> _Supplied text_:
____
The window, designed by Cate Watkinson, tells the story of Private Adam Wakenshaw from his humble beginnings in Newcastle to his death in the deserts of North Africa in World War II. Private Wakenshaw was posthumously awarded the Victoria Cross and was the only member of the armed Forces from Tyneside to be awarded such an honour in the Second World War. The window celebrates his life and his sacrifice.

At the base of the left-hand window is a terraced street in Newcastle with the Tyne Bridge in the background. The bridge was built between 1925 and 1929 when private Wakenshaw was growing up and it was a new landmark on the Quayside. A silhouette of St. Mary's spire, where Adam was baptised and married, is included.

Cathedral spire and Tyne Bridge  DLI Motto

A map of the area where Private Wakenshaw fought with the Durham Light Infantry is included. The map shows the North African coastline along with the location of Mersa Matruh, where he was killed, and El Alamein, where he is buried.
____
> _Stored items_:
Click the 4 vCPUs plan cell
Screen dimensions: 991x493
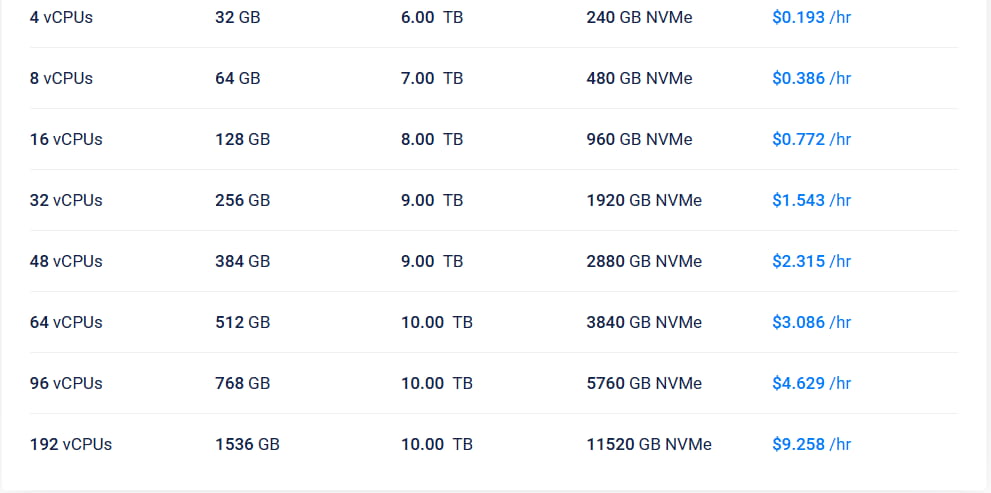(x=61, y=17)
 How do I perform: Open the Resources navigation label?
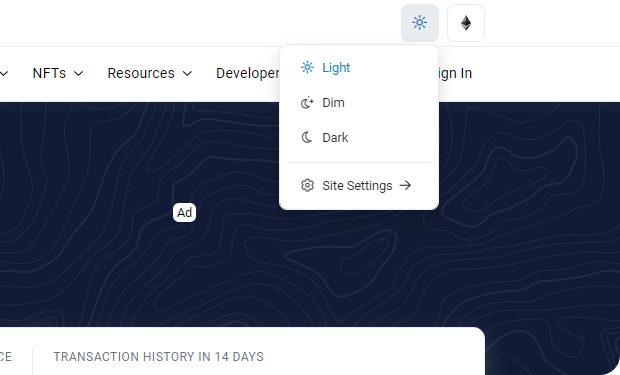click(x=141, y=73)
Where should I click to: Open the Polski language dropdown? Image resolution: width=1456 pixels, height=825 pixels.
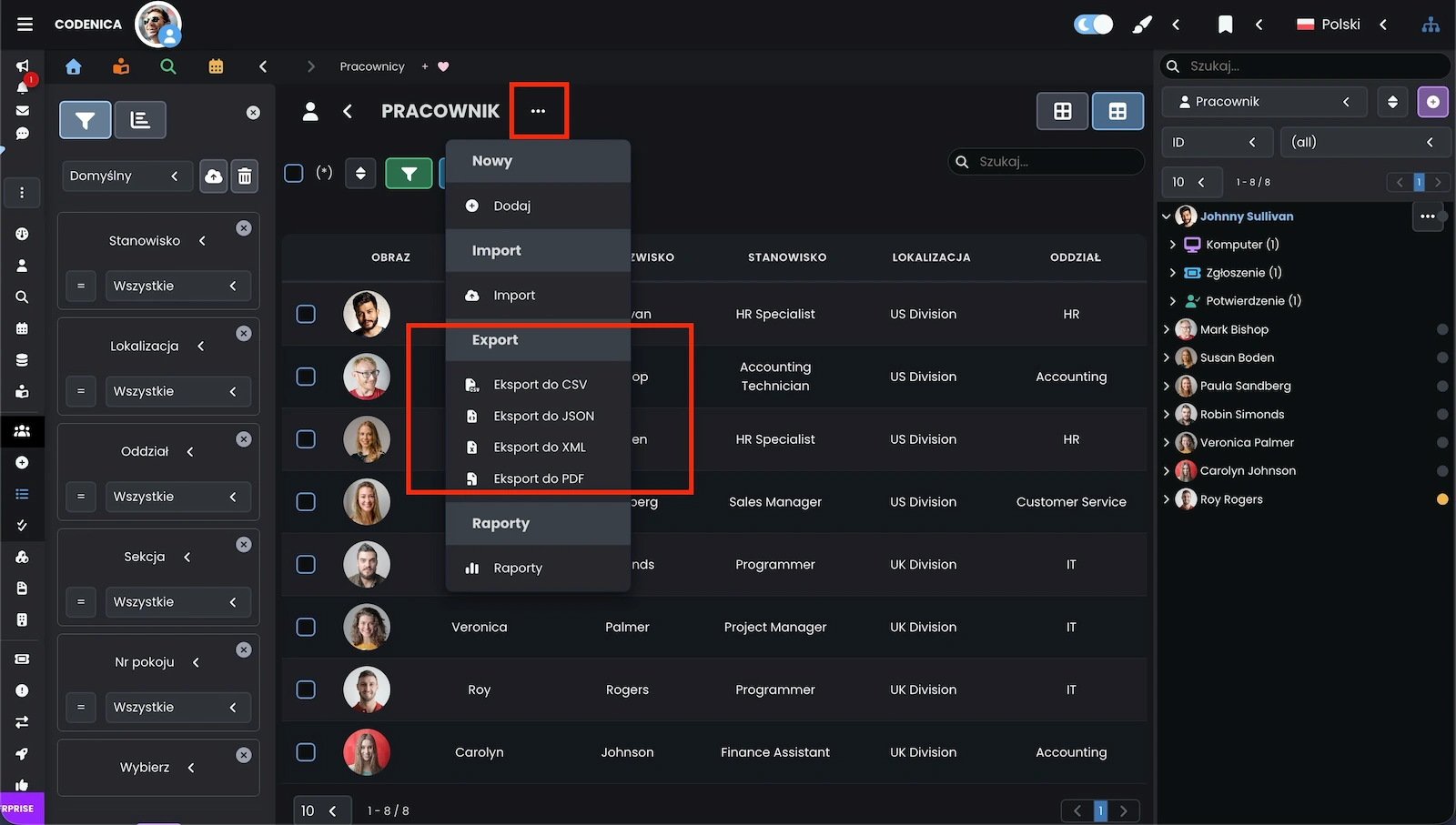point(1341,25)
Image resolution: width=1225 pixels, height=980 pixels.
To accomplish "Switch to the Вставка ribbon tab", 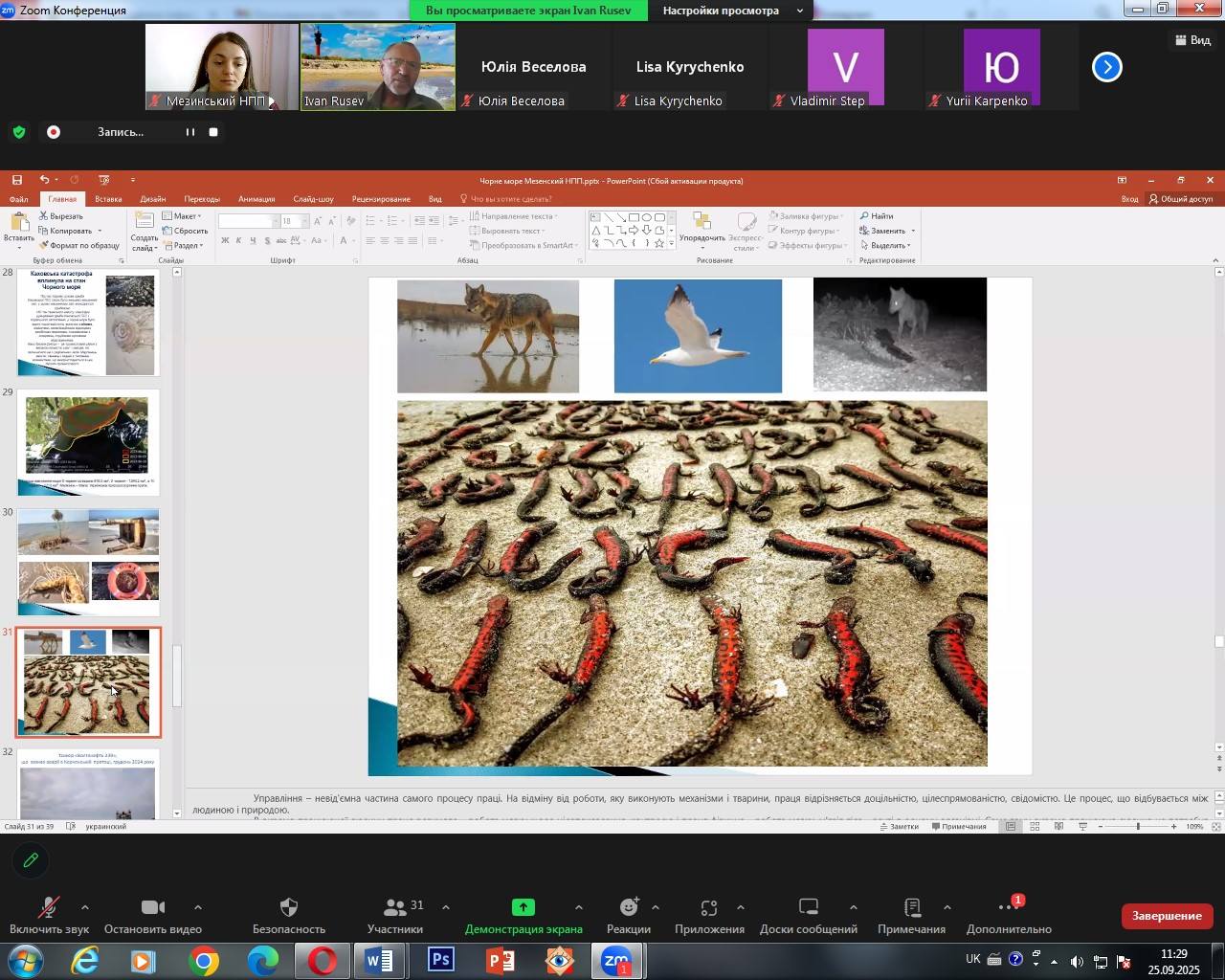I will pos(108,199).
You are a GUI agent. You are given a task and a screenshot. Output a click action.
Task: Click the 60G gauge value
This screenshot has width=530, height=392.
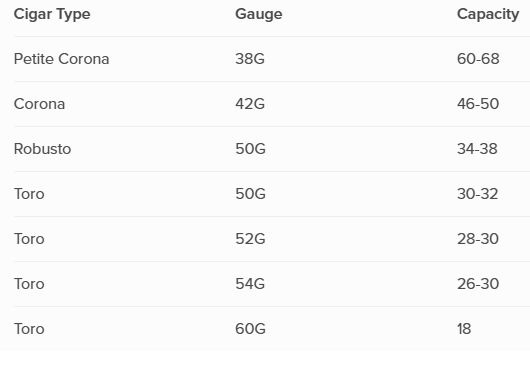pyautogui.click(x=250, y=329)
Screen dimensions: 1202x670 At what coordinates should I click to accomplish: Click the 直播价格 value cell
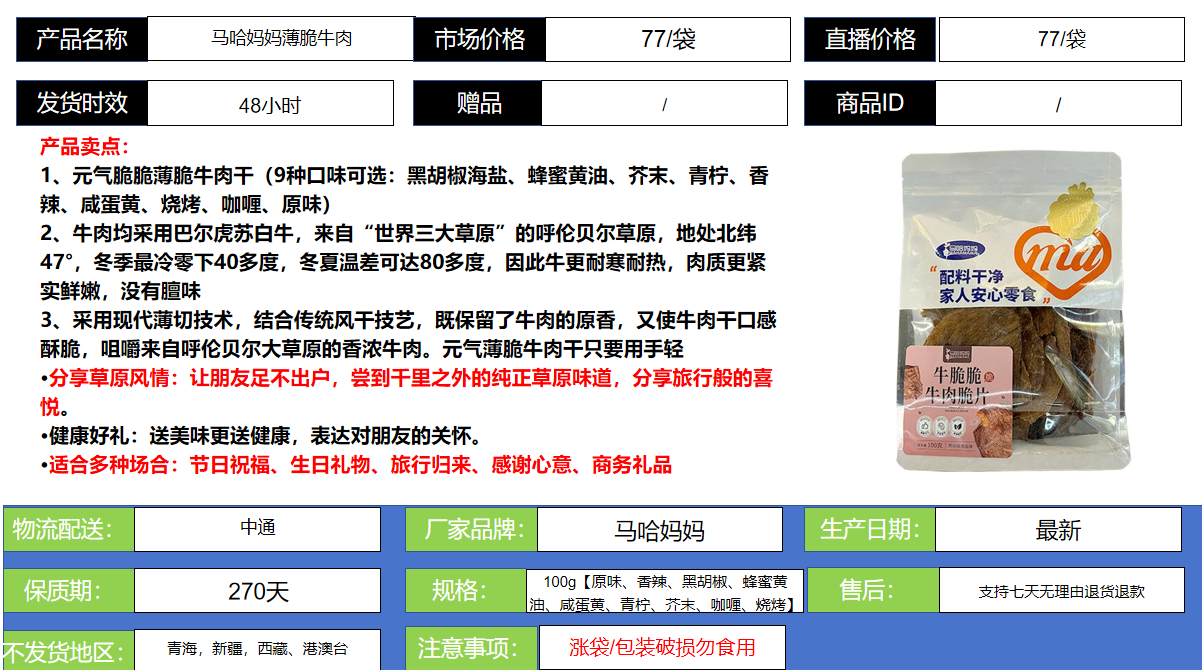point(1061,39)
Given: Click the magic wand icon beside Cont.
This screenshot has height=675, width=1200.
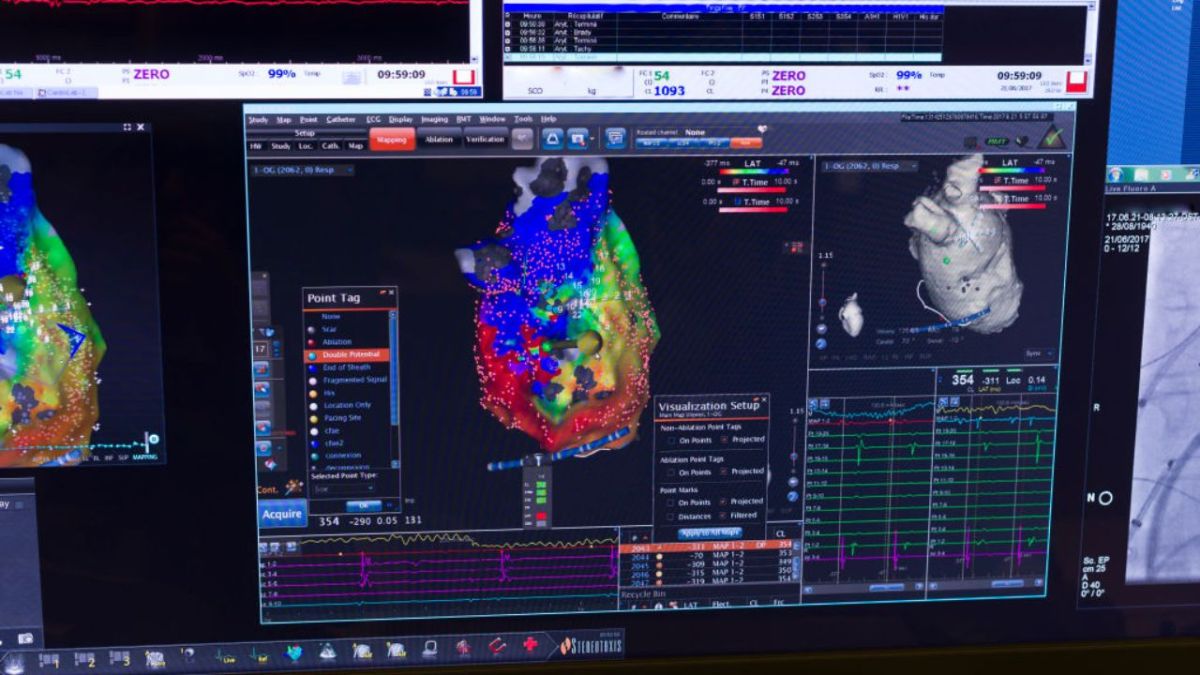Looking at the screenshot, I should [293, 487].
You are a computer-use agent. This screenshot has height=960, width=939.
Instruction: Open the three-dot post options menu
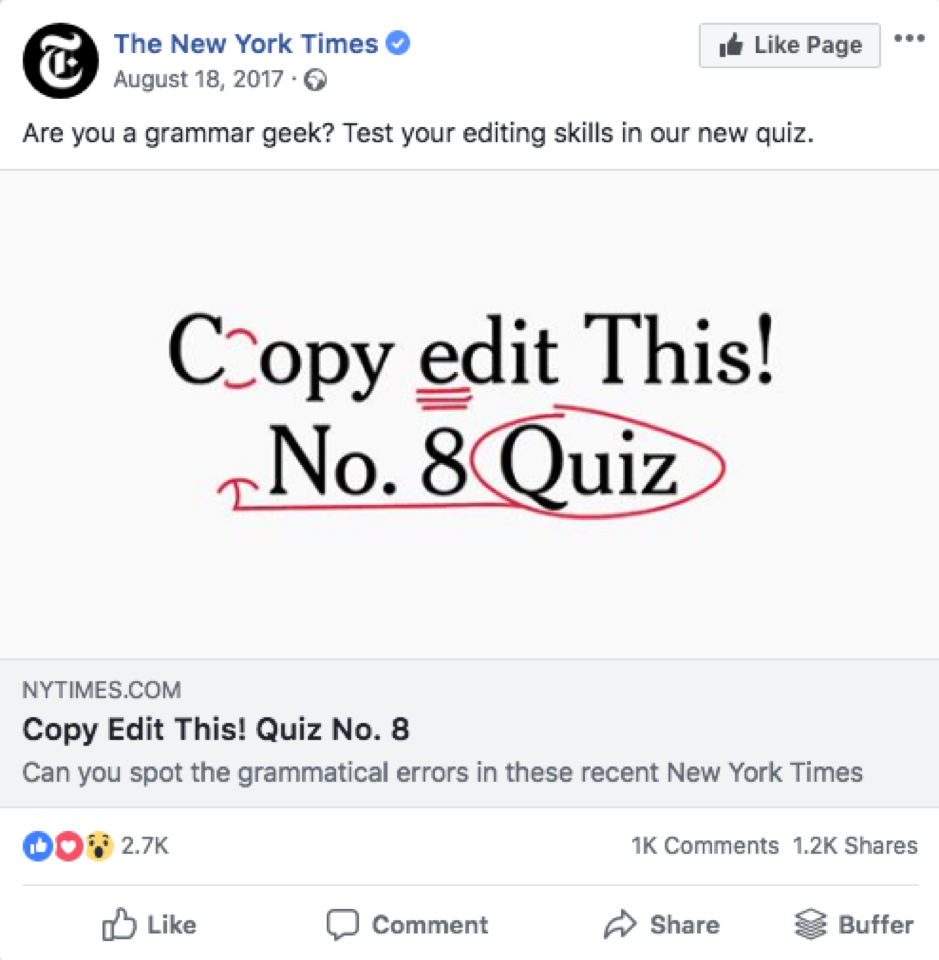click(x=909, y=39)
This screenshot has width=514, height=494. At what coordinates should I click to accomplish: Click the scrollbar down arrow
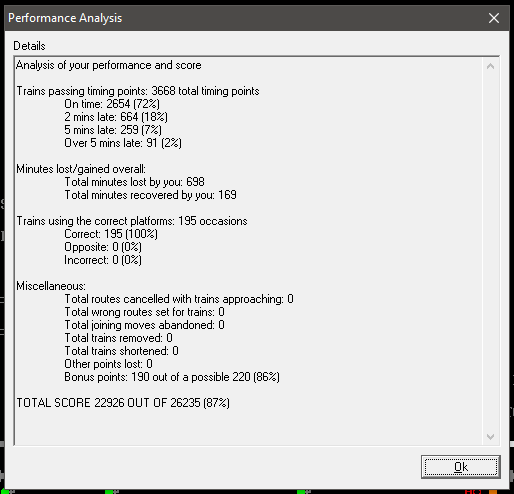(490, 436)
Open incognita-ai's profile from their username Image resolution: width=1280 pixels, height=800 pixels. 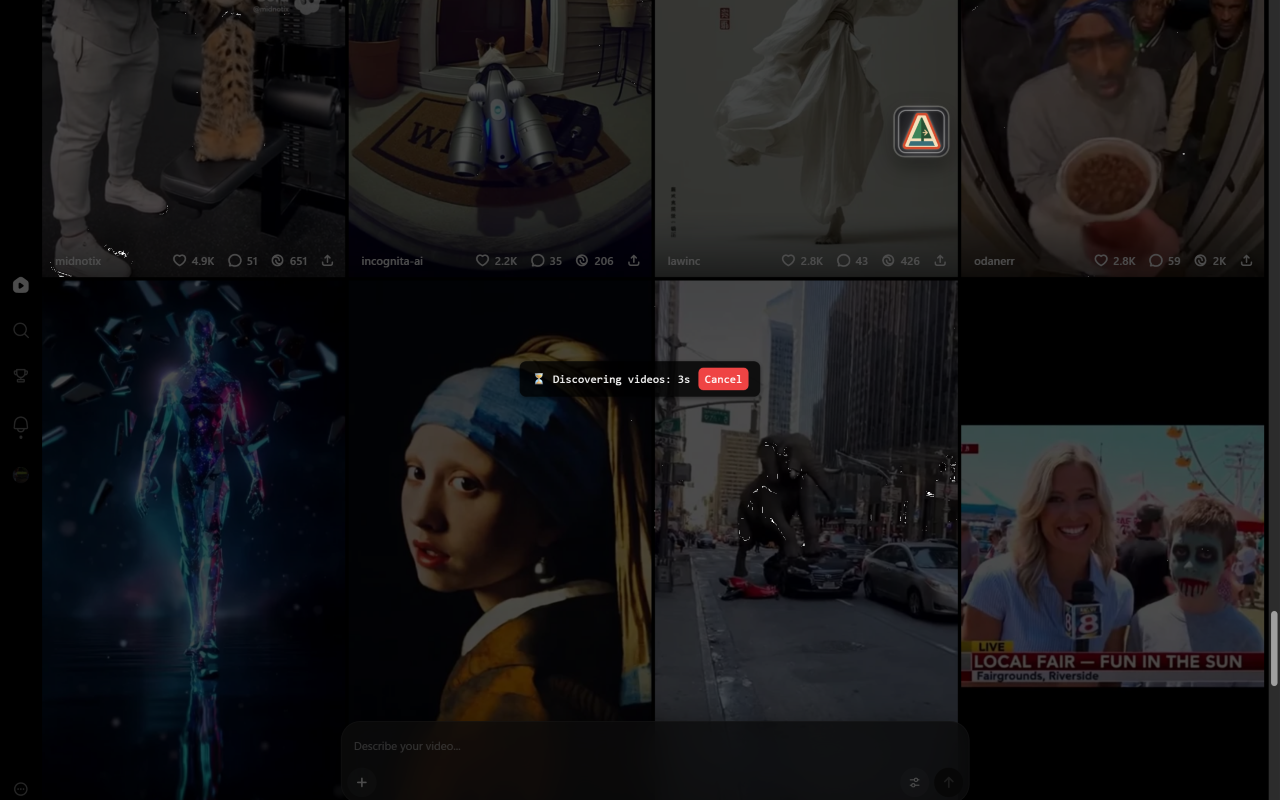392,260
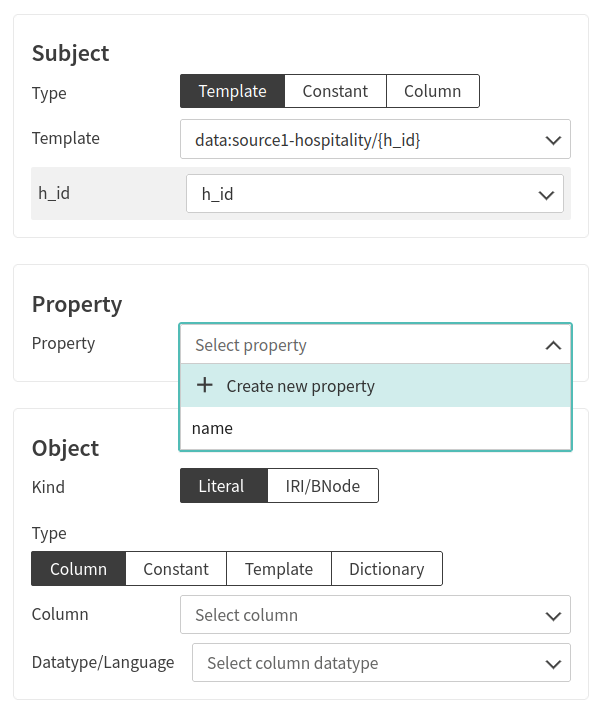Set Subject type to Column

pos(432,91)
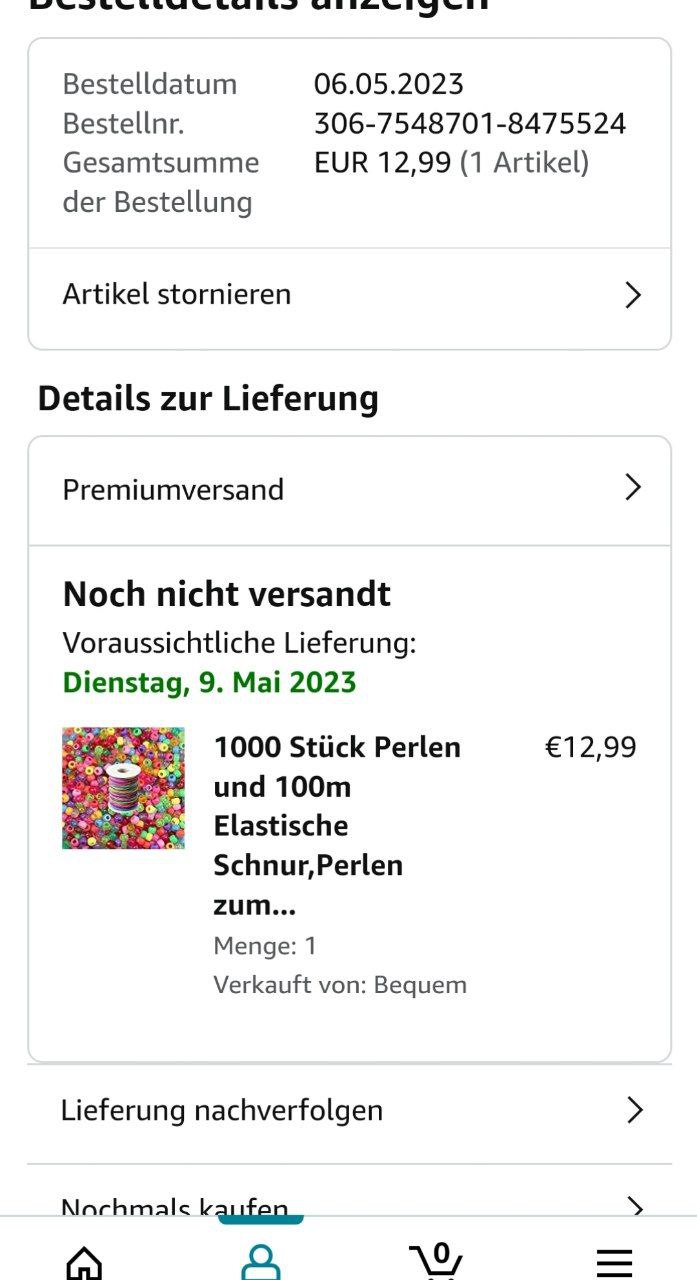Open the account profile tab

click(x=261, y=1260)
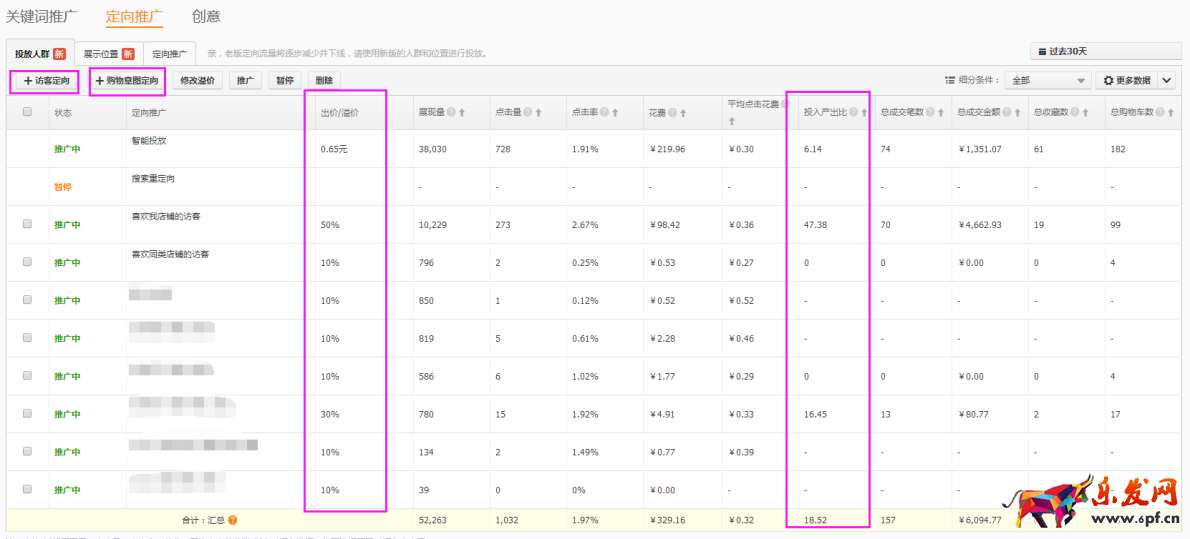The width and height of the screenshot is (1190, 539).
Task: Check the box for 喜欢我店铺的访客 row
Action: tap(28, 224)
____
> _Required action A_:
According to the passage about the Wakenshaw window, who designed the window?
> _Required action B_:
Reproduce the passage about the Wakenshaw window word for word from "Cathedral spire and" to "he is buried.".
> _Required action C_:
Pick up the passage about the Wakenshaw window after its final sentence and keep writing.

> _Expected answer A_:
Cate Watkinson

> _Expected answer B_:
Cathedral spire and Tyne Bridge  DLI Motto

A map of the area where Private Wakenshaw fought with the Durham Light Infantry is included. The map shows the North African coastline along with the location of Mersa Matruh, where he was killed, and El Alamein, where he is buried.

> _Expected answer C_:
The top of the left-hand light contains the colours seen on the horizon at sunrise, the time of day when the attack on Mersa Matruh took place.

Moving across to the right-hand light, the cross placed on Private Wakenshaw's grave is depicted. Bougainvillaea and white roses, the flowers that decorated Private Wakenshaw's two-pounder gun in El Alamein Cemetery, are also shown.

Private Wakenshaw fought with the 9th Battalion of the Durham Light Infantry and their motto 'Be faithful until death and I will give a crown of life' is included. In the tracery of the window is the cap-badge of the Durham Light Infantry, the Victoria Cross and a heart pierced by a sword.

About the artist...
Cate Watkinson  From her studios in Newcastle, Cate Watkinson designs and makes architectural glass to commission for a wide variety of applications; from decorative glass panels for public and private buildings to street furniture and public art sculptural pieces. Over the years, Cate has brought her knowledge of glass and its immense versatility to numerous projects involving community and local people. Drawing on history, values and traditions of people in their localities, such projects serve to develop a sense of community and to create art in innovative and perhaps previously under developed environments. Working in schools and hospitals, for example, Cate takes that which is fundamental to the identity of a community, and brings it to life through a range of forms and media.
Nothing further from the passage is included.